--- Task to complete ---
Restate exactly, and only, the lines from the one with "Task: Click 一键删除重复文件 button" through the end of the data, with both of those end lines kept. Drop any pictures.
::: Records for the exercise :::
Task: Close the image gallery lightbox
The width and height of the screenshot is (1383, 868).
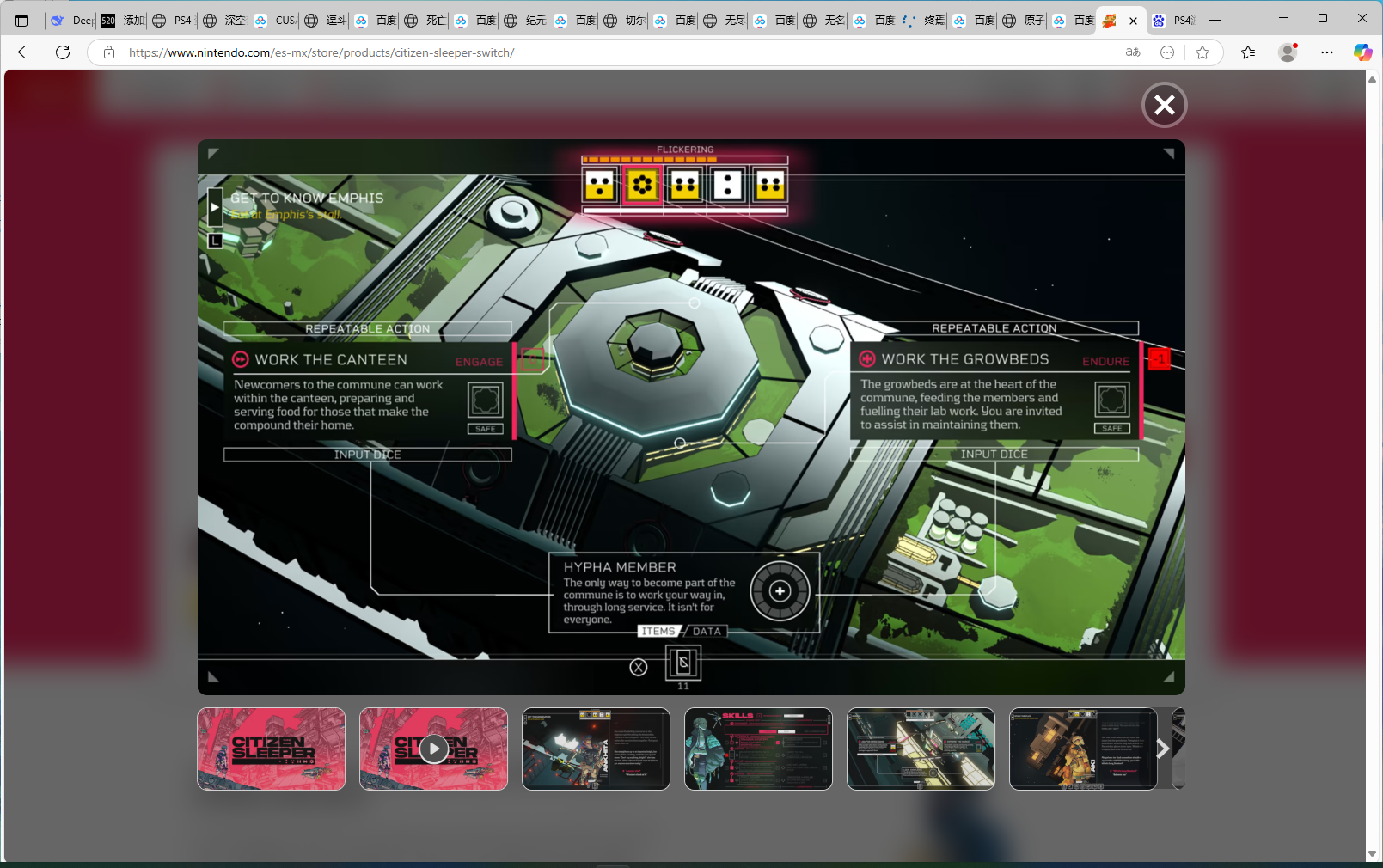Action: 1164,105
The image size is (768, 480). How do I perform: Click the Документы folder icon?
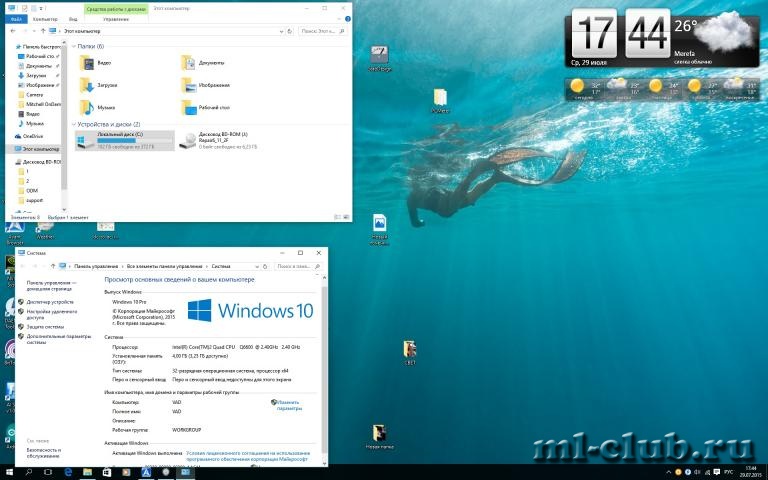tap(188, 63)
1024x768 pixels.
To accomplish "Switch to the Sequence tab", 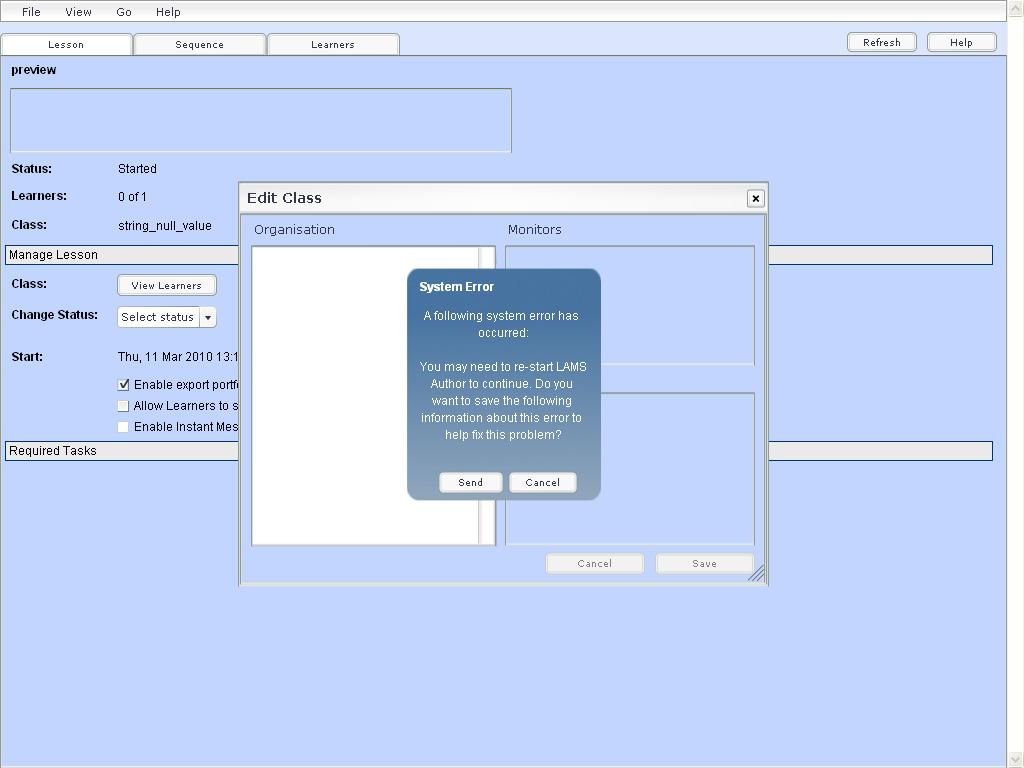I will coord(199,44).
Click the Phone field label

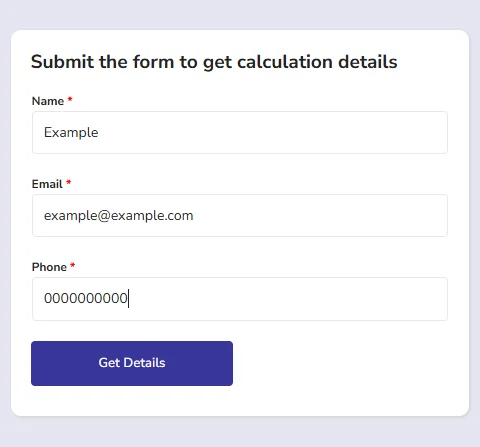pos(49,267)
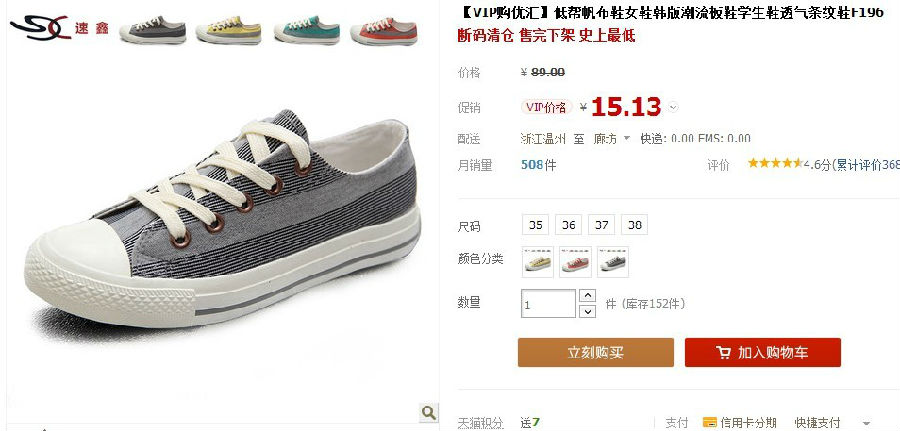This screenshot has width=900, height=431.
Task: Click the 立刻购买 buy now button
Action: pyautogui.click(x=596, y=352)
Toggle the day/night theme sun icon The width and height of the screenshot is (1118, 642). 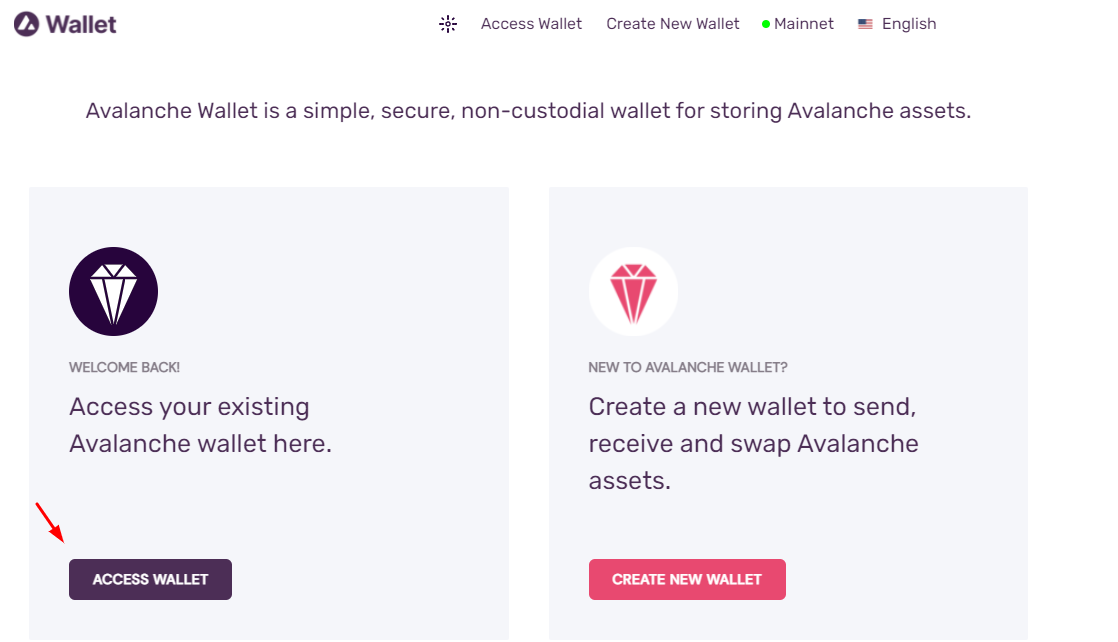pyautogui.click(x=448, y=24)
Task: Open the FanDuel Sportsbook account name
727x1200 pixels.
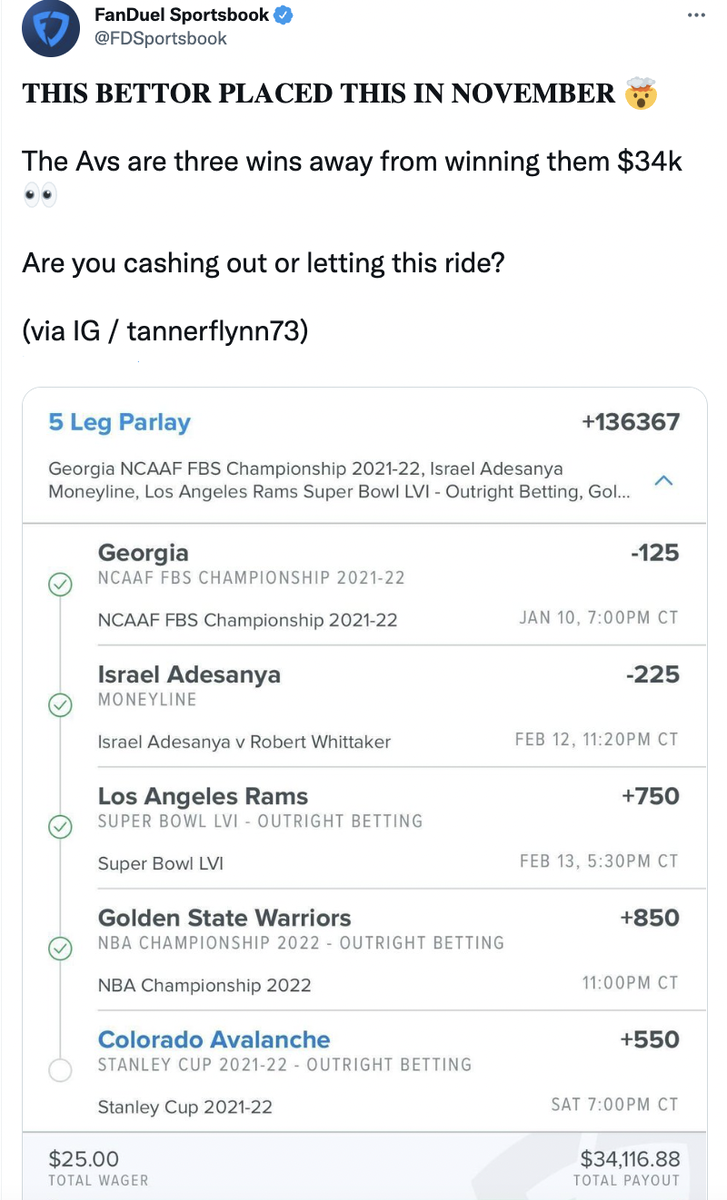Action: tap(181, 15)
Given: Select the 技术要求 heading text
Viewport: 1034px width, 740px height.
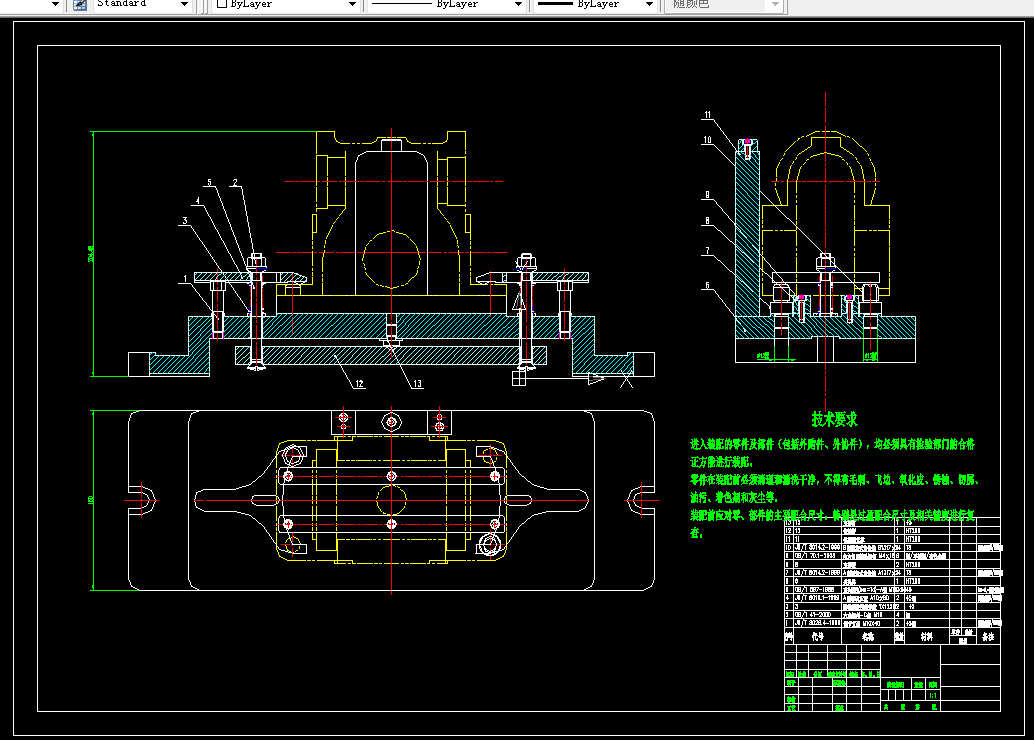Looking at the screenshot, I should 834,420.
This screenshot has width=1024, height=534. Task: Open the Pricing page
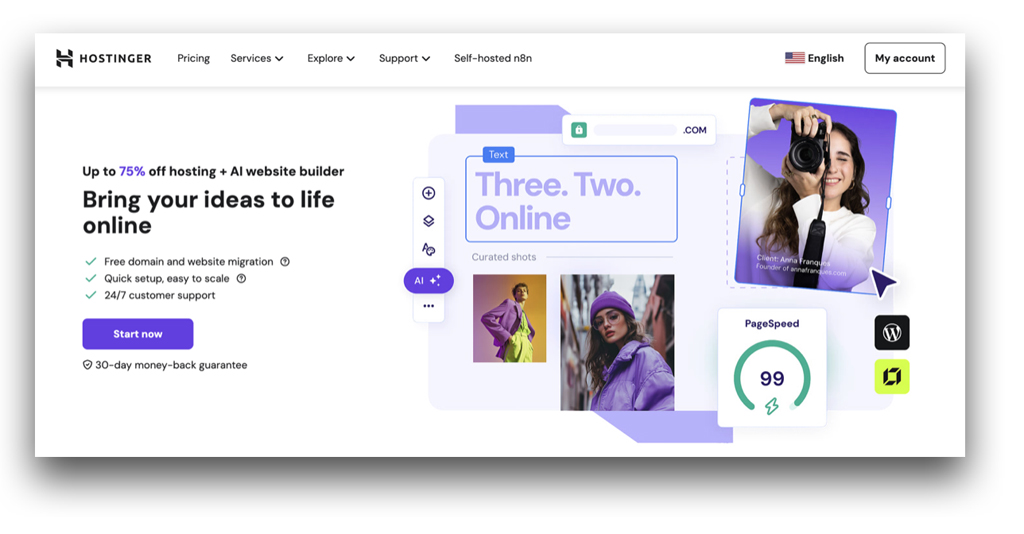tap(193, 58)

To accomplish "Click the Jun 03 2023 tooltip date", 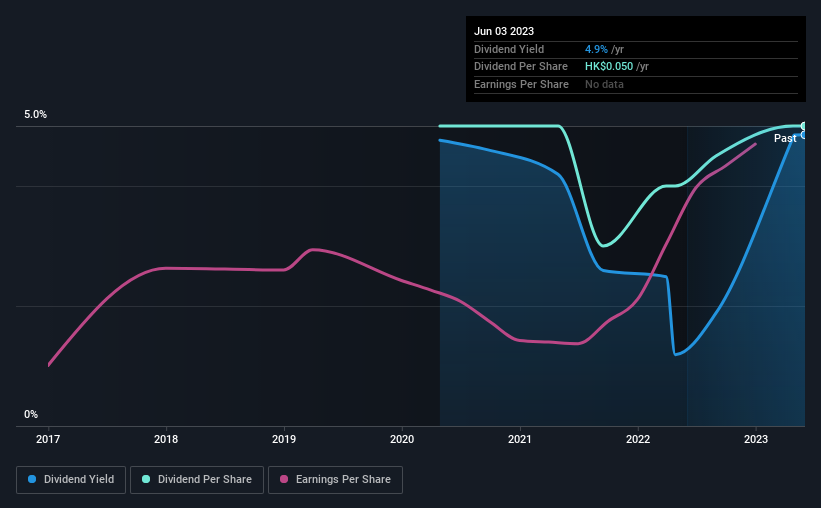I will coord(504,31).
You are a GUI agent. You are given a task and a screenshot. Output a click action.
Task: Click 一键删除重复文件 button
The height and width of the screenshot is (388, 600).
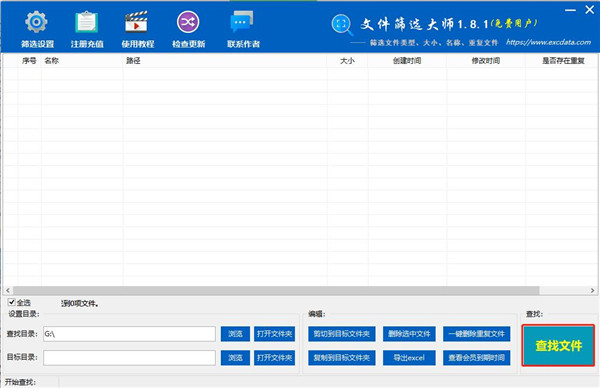pyautogui.click(x=477, y=334)
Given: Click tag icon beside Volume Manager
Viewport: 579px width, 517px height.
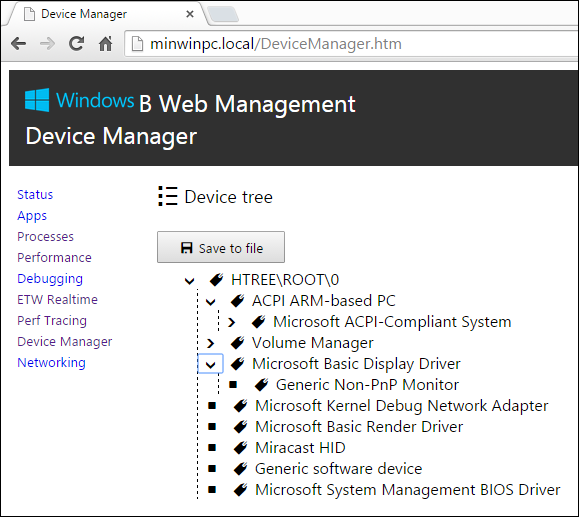Looking at the screenshot, I should tap(237, 343).
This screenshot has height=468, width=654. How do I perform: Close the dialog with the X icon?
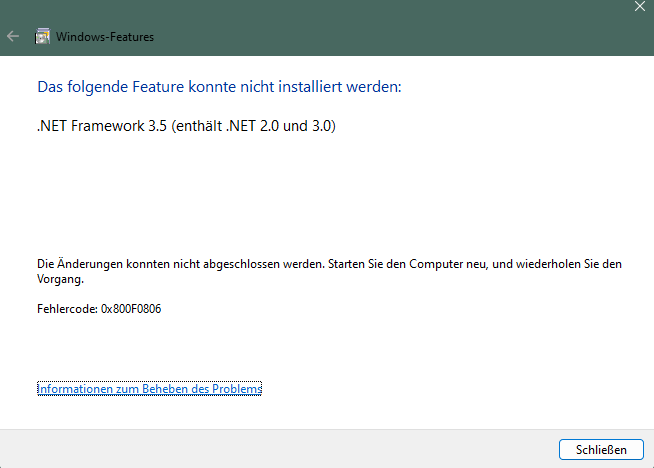[x=639, y=6]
:::
--- Exercise answer ---
Task: Click 一键删除重复文件 button
The height and width of the screenshot is (388, 600).
pyautogui.click(x=477, y=334)
Given: Click tag icon beside Volume Manager
Viewport: 579px width, 517px height.
Looking at the screenshot, I should tap(237, 343).
This screenshot has height=468, width=654. How do I perform: Close the dialog with the X icon?
[x=639, y=6]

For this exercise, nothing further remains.